Jury in Manafort trial ends third day of deliberations with no verdict

ALEXANDRIA, Va. — The jury weighing Paul Manafort’s future reached no verdict after a third day of deliberations Monday.

Jurors began their private discussions just after 9:30 a.m. upon gathering in the ninth floor courtroom in the federal courthouse in Alexandria and ended their day of deliberations just after 6:15 p.m.

Kevin Downing, one of Manafort’s defense attorneys, said they believe it’s a good sign for Manafort that deliberations will continue and a verdict has yet to be rendered.

U.S District Judge T.S. Ellis III has repeatedly reminded the six men and six women that they are not to discuss or research the case with anyone, doing so at the beginning of the day’s deliberations and at the end. He urged jurors to put the trial out of their minds.

The jury was not sequestered over the weekend, likely making it difficult for them to avoid coverage of the trial following a bevy of tweets from President Trump attacking special counsel Robert Mueller.

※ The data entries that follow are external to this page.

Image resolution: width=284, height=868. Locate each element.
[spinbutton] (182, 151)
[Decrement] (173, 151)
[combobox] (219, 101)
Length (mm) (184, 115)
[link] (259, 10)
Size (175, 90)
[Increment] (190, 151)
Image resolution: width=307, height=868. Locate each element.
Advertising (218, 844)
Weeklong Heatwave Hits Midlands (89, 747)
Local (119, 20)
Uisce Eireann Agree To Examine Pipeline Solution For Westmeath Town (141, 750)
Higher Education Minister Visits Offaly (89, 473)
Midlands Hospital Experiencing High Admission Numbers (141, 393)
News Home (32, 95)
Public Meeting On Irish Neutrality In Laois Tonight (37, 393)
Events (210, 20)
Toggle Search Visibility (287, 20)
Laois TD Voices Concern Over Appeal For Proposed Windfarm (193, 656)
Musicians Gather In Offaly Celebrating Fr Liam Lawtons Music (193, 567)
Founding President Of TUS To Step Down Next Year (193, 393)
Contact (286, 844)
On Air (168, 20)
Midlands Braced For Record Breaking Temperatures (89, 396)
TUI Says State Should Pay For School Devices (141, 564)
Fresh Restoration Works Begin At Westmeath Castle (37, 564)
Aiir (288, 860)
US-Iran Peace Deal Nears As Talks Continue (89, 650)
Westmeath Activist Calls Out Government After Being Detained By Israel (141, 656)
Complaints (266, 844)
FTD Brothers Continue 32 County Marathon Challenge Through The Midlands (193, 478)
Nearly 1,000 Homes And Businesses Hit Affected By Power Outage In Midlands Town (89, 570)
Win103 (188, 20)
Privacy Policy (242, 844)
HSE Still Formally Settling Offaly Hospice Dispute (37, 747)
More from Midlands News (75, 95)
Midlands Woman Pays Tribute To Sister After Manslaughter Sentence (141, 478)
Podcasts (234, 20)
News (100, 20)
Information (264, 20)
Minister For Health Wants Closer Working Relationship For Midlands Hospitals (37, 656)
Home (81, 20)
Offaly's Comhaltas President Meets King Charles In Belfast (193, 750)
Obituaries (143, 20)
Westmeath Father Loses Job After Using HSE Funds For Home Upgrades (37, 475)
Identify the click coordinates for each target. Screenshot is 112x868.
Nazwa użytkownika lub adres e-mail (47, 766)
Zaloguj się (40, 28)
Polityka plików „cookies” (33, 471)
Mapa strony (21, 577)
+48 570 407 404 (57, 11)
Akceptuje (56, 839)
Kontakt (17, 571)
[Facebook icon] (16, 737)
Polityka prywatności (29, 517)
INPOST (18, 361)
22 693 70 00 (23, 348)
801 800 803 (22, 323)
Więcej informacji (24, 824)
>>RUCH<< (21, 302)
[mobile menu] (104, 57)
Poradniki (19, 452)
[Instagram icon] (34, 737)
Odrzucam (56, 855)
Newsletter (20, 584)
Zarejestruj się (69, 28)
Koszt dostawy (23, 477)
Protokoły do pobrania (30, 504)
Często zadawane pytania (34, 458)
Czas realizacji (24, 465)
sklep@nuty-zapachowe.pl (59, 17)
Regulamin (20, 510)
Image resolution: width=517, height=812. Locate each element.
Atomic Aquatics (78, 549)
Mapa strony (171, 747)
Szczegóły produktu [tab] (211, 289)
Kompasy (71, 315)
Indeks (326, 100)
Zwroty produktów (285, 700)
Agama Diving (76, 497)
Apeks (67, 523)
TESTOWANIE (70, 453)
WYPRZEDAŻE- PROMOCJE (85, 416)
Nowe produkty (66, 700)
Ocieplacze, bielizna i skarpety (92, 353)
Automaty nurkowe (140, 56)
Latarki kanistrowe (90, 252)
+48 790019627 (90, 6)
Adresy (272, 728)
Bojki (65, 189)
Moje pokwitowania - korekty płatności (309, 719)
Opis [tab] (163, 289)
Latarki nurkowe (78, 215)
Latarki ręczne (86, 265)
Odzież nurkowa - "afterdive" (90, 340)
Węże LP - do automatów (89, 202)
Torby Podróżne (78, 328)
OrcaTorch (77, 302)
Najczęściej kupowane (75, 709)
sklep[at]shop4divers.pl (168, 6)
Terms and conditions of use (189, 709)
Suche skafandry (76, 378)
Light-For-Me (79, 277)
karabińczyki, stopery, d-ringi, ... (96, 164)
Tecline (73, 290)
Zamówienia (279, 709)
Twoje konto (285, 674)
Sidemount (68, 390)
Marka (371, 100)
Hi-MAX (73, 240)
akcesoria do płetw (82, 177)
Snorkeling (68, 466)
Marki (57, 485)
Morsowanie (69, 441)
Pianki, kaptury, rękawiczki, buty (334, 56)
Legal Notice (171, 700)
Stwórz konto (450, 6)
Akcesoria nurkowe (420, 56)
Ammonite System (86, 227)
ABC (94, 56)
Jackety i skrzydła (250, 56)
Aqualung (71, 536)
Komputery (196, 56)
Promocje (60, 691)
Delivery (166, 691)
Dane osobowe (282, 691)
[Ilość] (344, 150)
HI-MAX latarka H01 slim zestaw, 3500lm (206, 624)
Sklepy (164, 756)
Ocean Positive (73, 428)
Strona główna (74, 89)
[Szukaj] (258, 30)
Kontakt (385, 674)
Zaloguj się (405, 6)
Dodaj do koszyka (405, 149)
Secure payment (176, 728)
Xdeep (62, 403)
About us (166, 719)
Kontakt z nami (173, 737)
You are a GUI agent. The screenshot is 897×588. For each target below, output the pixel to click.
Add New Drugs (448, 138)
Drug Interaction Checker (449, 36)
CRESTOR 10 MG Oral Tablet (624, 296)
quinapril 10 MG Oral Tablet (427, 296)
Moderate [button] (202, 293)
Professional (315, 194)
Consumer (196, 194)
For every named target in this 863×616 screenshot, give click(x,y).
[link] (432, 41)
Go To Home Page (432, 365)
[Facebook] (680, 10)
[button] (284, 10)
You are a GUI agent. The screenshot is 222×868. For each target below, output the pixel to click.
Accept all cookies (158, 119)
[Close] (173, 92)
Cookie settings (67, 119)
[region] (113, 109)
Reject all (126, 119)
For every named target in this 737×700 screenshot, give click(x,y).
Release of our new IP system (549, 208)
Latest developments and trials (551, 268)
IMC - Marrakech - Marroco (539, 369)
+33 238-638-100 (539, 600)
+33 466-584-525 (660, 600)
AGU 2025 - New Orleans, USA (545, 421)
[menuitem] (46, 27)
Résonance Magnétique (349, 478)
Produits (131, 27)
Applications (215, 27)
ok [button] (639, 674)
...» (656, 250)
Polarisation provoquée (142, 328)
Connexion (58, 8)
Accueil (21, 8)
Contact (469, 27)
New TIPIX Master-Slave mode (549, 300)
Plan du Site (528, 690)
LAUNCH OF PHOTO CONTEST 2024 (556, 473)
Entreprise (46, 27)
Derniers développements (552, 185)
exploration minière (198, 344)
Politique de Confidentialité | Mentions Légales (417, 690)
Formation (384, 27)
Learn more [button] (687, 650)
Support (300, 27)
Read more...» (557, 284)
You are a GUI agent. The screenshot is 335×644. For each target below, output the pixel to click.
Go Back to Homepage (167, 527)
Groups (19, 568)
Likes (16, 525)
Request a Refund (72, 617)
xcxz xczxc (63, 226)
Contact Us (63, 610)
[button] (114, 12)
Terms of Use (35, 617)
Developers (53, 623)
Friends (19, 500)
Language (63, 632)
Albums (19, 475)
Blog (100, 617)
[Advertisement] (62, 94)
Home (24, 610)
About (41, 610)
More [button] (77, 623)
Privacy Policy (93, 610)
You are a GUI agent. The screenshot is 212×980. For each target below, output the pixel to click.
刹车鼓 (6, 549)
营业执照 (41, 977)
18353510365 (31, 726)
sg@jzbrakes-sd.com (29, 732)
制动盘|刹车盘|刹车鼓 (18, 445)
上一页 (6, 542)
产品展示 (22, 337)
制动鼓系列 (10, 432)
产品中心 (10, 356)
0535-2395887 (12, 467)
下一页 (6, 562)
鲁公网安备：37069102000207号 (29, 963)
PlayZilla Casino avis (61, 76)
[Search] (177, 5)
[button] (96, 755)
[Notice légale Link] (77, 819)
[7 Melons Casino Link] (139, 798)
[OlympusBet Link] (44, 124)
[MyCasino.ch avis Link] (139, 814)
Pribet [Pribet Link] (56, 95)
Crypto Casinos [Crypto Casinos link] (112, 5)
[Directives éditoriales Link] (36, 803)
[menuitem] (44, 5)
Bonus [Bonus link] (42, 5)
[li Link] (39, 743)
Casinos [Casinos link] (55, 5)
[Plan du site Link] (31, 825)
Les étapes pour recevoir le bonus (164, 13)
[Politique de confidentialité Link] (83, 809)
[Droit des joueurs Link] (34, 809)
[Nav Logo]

Just two hours before jurors met Monday morning, Trump called Mueller and his team a “group of Angry Democrat Thugs” and said they are a “National Disgrace!” He told reporters Friday the trial involving Manafort is “sad” and called his former campaign chairman a “very good person.”

Manafort faces 18 counts of tax and bank fraud, and his trial is the first stemming from Mueller’s investigation into Russian interference in the 2016 election.

Over a span of three weeks, the 12-member jury heard testimony from 27 witnesses and viewed 388 exhibits from prosecutors.

Mueller’s team alleges Manafort concealed millions of dollars he earned for political consulting work in Ukraine in 31 foreign bank accounts and underreported his income to the Internal Revenue Service.

While Manafort made millions of dollars for his political and policy work for Ukrainian President Viktor Yanukovych and the Party of Regions, the government says that changed after Yanukovych was forced from power in 2014. It was after Yanukovych’s ouster that prosecutors say Manafort began lying to banks in order to secure millions of dollars in loans.

Manafort’s lawyers argue that Manafort was not engaged in any sort of scheme to conceal income, saying it was his former protege, Rick Gates, who lied and stole from Manafort to enrich himself.

Jury deliberations in Manafort’s trial began Thursday morning, and jurors presented Ellis with a list of four questions before recessing on the first day.

Among those queries were the definition of “reasonable doubt” as well as for clarification on the law for reporting foreign bank accounts. Jurors ended Friday’s deliberations a bit early — one juror had an event to attend — but with no questions.